• [QUOTED TEXT]:
We did our testing on a T-Mobile model, and on that “un”carrier’s 4G network, performance varied. But we were consistently able to get download speeds of between 13 and 18Mbps, while upload speeds hovered around 8-10Mbps.

Solid battery life

Battery life doesn’t disappoint, either. Samsung upped the cell’s juice slightly, from 3,100mAh in the Note 2 to 3,200mAh. But with the larger, higher-resolution screen, more RAM, and more processor cores, we weren’t sure if the battery life would hold up. If anything, though, we’d say it’s slightly better than the Note 2.

After 16 hours and 15 minutes of medium to heavy use, playing a few games, taking and uploading images to Facebook, reading a magazine on Zinio, making a couple phone calls, sending a few texts, running some benchmarks, and installing and updating several apps, all over a mix of 4G and Wi-Fi, we only managed to get the battery down to 30 percent.

samsung galaxy note 3 rear battery
Image used with permission by copyright holder

In other words, our brain conked out long before the Note’s battery did. Unless you leave your screen on for literally half the day, you should easily be able to get a full day’s charge out of the Galaxy Note 3. Many will be able to go for two days without a charge.

• [DATA SHOWN]:
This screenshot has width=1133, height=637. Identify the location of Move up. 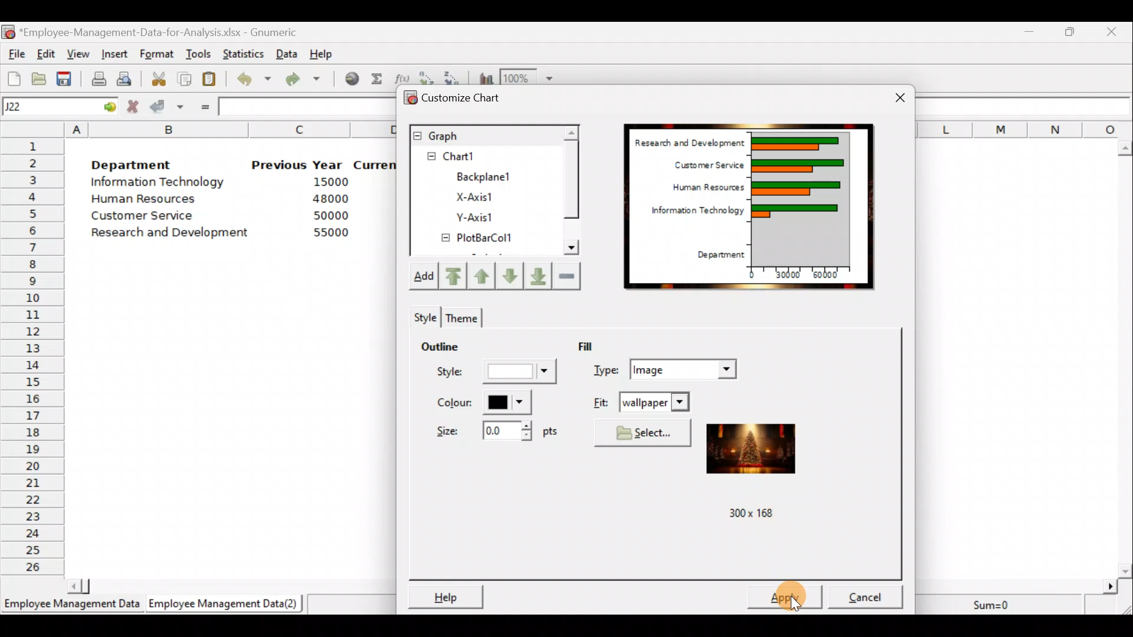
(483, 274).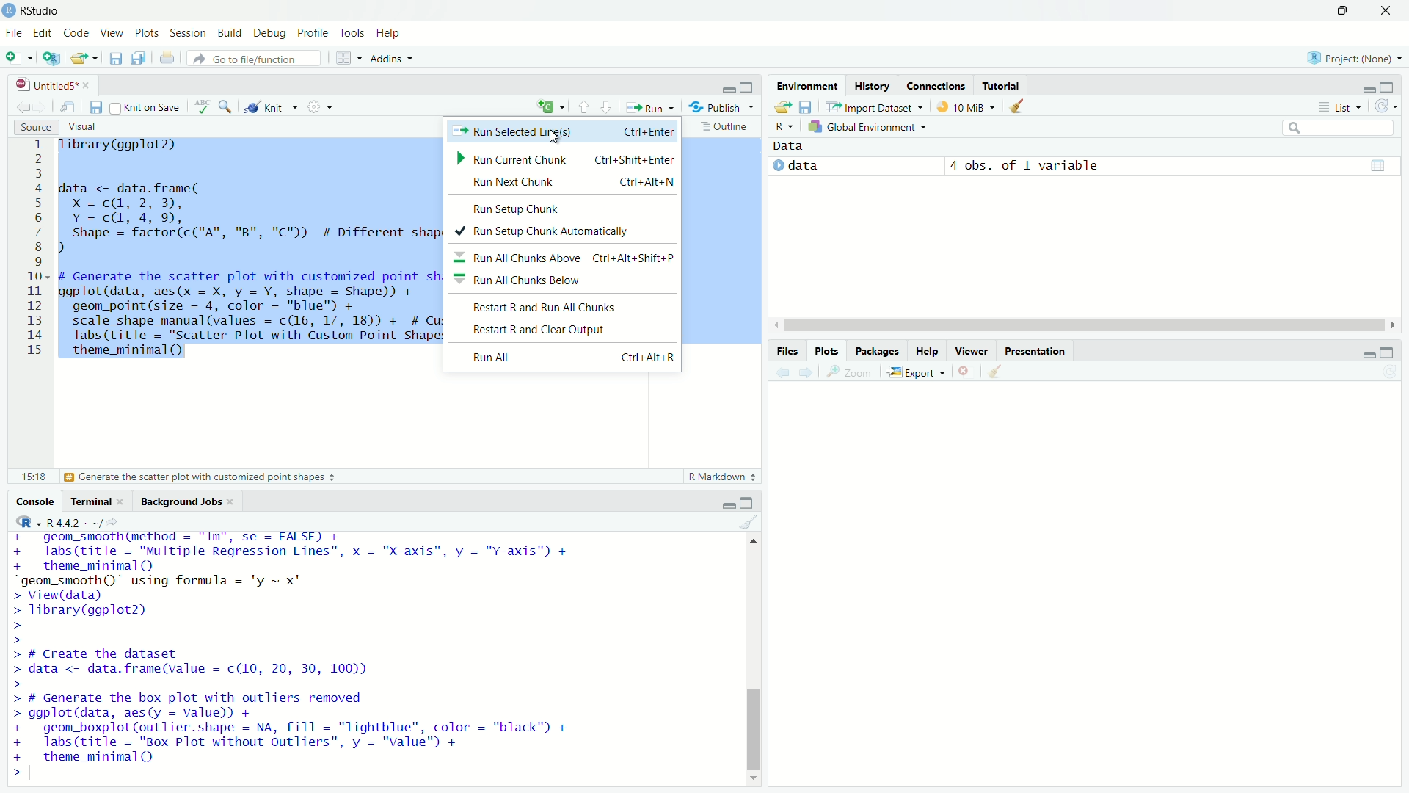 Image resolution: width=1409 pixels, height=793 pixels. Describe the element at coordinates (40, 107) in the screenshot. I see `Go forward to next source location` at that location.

• [PROBLEMS TO WORK ON]:
**1)** In the Galaxy Note 3 review, what battery level was left after 16 hours and 15 minutes of medium to heavy use?
**2)** Resume the Galaxy Note 3 review after its final sentence.

• [RESPONSES TO THE TASKS]:
**1)** 30 percent.

**2)**
Conclusion

For power users looking for a big-screen phone to help manage their hectic lives, the Galaxy Note 3 is a no-brainer, especially if you like the idea of using a stylus for jotting down notes. And even if you don’t use the S Pen, the device still delivers excellent battery life and a great screen in a package that looks, performs, and feels like a serious productivity device, not a toy-like colorful slab of plastic and glass (hello, iPhone 5C).

That being said, there are so many features loaded into the Note 3 that we’re pretty sure we didn’t cover half of them. For instance, if you leave the S Pen behind and walk away with the phone, a pop-up window and a sound alerts you that you’ve forgotten your stylus. Also, the Wi-Fi radio supports 802.11ac, so the phone will play nice with next-generation routers. We could go on, but we already have.

And that, really, is the Note 3’s biggest failing. It’s not a good fit for smartphone novices or those who don’t enjoy digging into layers upon layers of features. Because those layers run deep, and it’s hard to tell what’s worth using and what’s worth disabling or uninstalling. Samsung’s phones are getting daunting to explore.

If you don’t mind feature clutter and the device’s high price, or you just want a big-screen phone that has the fastest internals for gaming and multitasking, the Note 3 is the best phone for you. But if a big screen and good performance are mostly what you’re after, there are other big-screen options, and there will soon be more. If you can live with a lower-resolution screen (that’s still pretty great) and the absence of the S Pen, Samsung’s Galaxy Mega is a good choice. It’s not as exciting as the Note 3, but using it isn’t nearly as overwhelming, either.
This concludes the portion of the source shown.